### Directions
The line that holds "Screen dimensions: 800x910" marks the start. Return it and each following line through the end of the data, unchanged.

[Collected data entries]

══════════

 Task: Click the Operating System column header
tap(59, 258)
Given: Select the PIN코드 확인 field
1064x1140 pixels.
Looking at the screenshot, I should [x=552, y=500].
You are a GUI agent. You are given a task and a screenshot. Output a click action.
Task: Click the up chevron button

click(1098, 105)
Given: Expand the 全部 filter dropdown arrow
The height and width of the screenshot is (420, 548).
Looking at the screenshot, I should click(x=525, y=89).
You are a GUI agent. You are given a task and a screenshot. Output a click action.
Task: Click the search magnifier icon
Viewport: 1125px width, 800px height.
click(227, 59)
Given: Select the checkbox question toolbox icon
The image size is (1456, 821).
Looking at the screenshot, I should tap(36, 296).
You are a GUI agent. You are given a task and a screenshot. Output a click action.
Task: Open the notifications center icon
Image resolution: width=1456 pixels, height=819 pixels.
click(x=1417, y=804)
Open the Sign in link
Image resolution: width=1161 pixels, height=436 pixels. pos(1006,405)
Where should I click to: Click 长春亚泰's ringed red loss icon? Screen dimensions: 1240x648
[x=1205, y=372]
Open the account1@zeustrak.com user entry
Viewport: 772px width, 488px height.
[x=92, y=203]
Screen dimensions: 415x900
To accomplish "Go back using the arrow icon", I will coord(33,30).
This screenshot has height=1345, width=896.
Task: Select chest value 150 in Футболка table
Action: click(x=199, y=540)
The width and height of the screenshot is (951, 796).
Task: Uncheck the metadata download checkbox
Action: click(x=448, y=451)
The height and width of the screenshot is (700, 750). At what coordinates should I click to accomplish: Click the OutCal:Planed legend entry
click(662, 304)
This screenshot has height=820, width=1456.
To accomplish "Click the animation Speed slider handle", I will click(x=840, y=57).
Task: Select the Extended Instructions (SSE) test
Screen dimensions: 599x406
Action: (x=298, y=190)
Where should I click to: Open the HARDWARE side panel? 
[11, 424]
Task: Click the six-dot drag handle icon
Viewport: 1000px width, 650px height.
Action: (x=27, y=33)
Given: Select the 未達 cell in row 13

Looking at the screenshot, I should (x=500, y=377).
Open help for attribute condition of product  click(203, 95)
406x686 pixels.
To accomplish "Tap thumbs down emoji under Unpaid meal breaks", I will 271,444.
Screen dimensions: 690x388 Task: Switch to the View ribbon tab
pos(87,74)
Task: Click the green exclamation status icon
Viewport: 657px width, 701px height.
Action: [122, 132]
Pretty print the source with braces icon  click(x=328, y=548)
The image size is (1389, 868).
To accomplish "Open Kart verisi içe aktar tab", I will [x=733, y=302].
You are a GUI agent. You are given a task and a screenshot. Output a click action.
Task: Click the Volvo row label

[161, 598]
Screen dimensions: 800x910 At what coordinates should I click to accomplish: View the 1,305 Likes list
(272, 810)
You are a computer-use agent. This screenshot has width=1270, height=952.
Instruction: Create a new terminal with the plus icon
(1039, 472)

══════════

### Answer box
Screen dimensions: 800x910 At what coordinates should I click to accomplish: View the 1,305 Likes list
(272, 810)
You are a computer-use agent. This screenshot has width=1270, height=952.
Instruction: Create a new terminal with the plus icon
(1039, 472)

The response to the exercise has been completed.